### What the exercise asks
Print the material below line for line, keeping every character unchanged.

### Records for this exercise
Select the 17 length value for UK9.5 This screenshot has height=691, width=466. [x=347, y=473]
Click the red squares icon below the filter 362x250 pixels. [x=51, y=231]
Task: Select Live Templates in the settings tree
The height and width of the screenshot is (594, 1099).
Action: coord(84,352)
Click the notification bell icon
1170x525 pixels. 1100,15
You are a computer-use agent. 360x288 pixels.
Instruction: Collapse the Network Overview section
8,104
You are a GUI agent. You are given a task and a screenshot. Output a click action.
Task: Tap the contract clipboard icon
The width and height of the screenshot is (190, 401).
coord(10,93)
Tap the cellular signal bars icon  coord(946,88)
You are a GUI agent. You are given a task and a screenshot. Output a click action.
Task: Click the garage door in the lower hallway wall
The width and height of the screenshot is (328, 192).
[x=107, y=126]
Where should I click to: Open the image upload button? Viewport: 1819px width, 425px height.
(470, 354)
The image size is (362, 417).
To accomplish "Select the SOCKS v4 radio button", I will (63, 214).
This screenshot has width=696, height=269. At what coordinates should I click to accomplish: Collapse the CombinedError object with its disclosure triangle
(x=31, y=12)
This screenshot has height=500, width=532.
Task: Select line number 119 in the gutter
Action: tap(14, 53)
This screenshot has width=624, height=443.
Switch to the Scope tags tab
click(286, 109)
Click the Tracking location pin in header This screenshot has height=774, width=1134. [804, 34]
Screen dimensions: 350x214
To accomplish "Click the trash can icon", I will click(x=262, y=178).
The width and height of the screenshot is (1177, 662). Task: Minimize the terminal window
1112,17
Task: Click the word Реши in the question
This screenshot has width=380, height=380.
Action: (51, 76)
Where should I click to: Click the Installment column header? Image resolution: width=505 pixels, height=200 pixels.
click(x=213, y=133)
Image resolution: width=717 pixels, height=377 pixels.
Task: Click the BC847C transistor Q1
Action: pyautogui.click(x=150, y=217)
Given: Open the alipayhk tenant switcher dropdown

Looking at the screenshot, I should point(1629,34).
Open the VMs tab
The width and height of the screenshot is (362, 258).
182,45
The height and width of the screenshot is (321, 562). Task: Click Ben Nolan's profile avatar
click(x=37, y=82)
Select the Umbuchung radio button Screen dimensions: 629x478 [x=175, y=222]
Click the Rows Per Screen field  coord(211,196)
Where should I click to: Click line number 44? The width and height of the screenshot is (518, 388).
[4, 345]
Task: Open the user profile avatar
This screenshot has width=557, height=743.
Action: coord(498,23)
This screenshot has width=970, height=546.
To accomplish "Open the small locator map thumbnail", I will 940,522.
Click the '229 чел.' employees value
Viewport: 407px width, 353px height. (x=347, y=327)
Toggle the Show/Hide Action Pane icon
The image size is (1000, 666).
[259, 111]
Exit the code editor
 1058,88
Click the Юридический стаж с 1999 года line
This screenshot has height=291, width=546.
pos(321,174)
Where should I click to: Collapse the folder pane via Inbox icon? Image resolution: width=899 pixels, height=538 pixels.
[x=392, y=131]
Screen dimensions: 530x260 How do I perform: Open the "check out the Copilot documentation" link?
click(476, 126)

### Right answer
Select the 17 length value for UK9.5 This screenshot has height=691, width=466. [x=347, y=473]
Click the red squares icon below the filter 362x250 pixels. [x=51, y=231]
Task: Select Live Templates in the settings tree
The height and width of the screenshot is (594, 1099).
Action: coord(84,352)
Click the notification bell icon
1170x525 pixels. 1100,15
You are a computer-use agent. 360x288 pixels.
Instruction: Collapse the Network Overview section
8,104
You are a GUI agent. You are given a task and a screenshot. Output a click action.
Task: Tap the contract clipboard icon
The width and height of the screenshot is (190, 401).
coord(10,93)
Tap the cellular signal bars icon  coord(946,88)
You are a GUI agent. You are given a task and a screenshot. Output a click action.
Task: Click the garage door in the lower hallway wall
The width and height of the screenshot is (328, 192).
[x=107, y=126]
Where should I click to: Open the image upload button? Viewport: 1819px width, 425px height.
(470, 354)
The image size is (362, 417).
To accomplish "Select the SOCKS v4 radio button", I will (63, 214).
This screenshot has width=696, height=269. At what coordinates should I click to accomplish: Collapse the CombinedError object with its disclosure triangle
(x=31, y=12)
This screenshot has height=500, width=532.
Task: Select line number 119 in the gutter
Action: tap(14, 53)
This screenshot has width=624, height=443.
Switch to the Scope tags tab
click(286, 109)
Click the Tracking location pin in header This screenshot has height=774, width=1134. [804, 34]
Screen dimensions: 350x214
To accomplish "Click the trash can icon", I will click(x=262, y=178).
The width and height of the screenshot is (1177, 662). Task: Minimize the terminal window
1112,17
Task: Click the word Реши in the question
This screenshot has width=380, height=380.
Action: (51, 76)
Where should I click to: Click the Installment column header? Image resolution: width=505 pixels, height=200 pixels.
click(x=213, y=133)
Image resolution: width=717 pixels, height=377 pixels.
Task: Click the BC847C transistor Q1
Action: pyautogui.click(x=150, y=217)
Given: Open the alipayhk tenant switcher dropdown

Looking at the screenshot, I should point(1629,34).
Open the VMs tab
The width and height of the screenshot is (362, 258).
182,45
The height and width of the screenshot is (321, 562). Task: Click Ben Nolan's profile avatar
click(x=37, y=82)
Select the Umbuchung radio button Screen dimensions: 629x478 [x=175, y=222]
Click the Rows Per Screen field  coord(211,196)
Where should I click to: Click line number 44? The width and height of the screenshot is (518, 388).
[4, 345]
Task: Open the user profile avatar
This screenshot has width=557, height=743.
Action: coord(498,23)
This screenshot has width=970, height=546.
To accomplish "Open the small locator map thumbnail", I will 940,522.
Click the '229 чел.' employees value
Viewport: 407px width, 353px height. (x=347, y=327)
Toggle the Show/Hide Action Pane icon
The image size is (1000, 666).
[259, 111]
Exit the code editor
 1058,88
Click the Юридический стаж с 1999 года line
This screenshot has height=291, width=546.
pos(321,174)
Where should I click to: Collapse the folder pane via Inbox icon? Image resolution: width=899 pixels, height=538 pixels.
[x=392, y=131]
Screen dimensions: 530x260 How do I perform: Open the "check out the Copilot documentation" link?
click(476, 126)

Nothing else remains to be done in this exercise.